ロールズは、社会的公正を高めるためには、生まれながらの格差を是正することなどが必要と訴えました。

ロールズと同様に社会的公正や貧困問題に取り組んだアジア人唯一のノーベル経済学賞受賞者、インドのアマルティア・セン(1933年生)。そのセンが問題提起したのが「リベラル・パラドックス」です。

上記のとおり、リベラルは自由を重んじ、自由を守るために社会的公正も重視します。しかし、「自由」とは権利を主張することと同義。つまり、「私に何々をする自由(権利)がある」と主張することです。

言い換えれば、自分の自由(権利)に基づく決定を、社会に強要する、または他人に文句を言わせないことを意味します。

個人の自由を実現するために、他人の自由を阻害する。簡単に言えば、これが「リベラル・パラドックス」です。

同様の矛盾を少し異なる角度から指摘したのが、米国の経済学者ケネス・アロー(1921年生)。専門的な説明は割愛しますが、大雑把に言えば、民主主義においては全員が納得する合理的決定は困難であることを数学的に証明しました。

アローの「一般不可能性定理」と言われていますが、要するに「民主主義のパラドックス」。

類似の定理として「投票のパラドックス(コンドルセのパラドックス)」「囚人のジレンマ」「愛他主義のジレンマ」等々も知られていますが、解説し始めると読むのを止める読者が続出するので(笑)今回は省略。いずれ、ご紹介します。

自由主義と全員納得は両立しません。だからといって、各人が勝手気ままに自己主張したら世の中滅茶苦茶。

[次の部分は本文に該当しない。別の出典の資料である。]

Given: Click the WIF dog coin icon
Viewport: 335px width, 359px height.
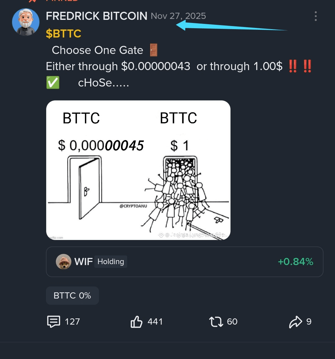Looking at the screenshot, I should 64,261.
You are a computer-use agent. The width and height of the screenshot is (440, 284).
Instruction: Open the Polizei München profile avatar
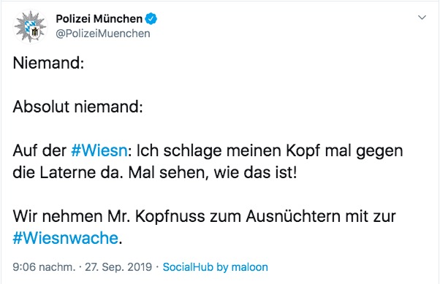pos(30,26)
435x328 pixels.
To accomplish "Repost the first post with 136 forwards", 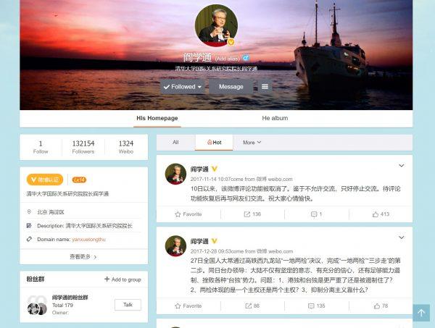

自由主義、リベラルとはかくも難しいものであり、それを何とか乗り越えるために民主主義は「手続」や「統治構造」に次善の策を求めました。つまり、「手続」や「統治構造」を無視して自己主張をすることは過度な「リベラル・パラドックス」につながります。

2.ピース・パラドックス

リベラル・パラドックスについて考えていたら「ピース・パラドックス」という造語が頭に浮かびました。

誰しも平和を望んでいます(そのはずですし、そう信じたい)。どの国も、領土や資源、自国の置かれている立場等々に関して、全く何も不満がない状況を前提とすれば、平和は実現し、維持されるはずです。

こういう状況でも平和を望まない人がいるとすれば、それは誰か。例えば、武器商人。

恒久平和が実現した場合、武器商人が自らの技術等を他の分野に活かし、活路を得られるならば、武器商人も商売替えをして、八方丸く収まります。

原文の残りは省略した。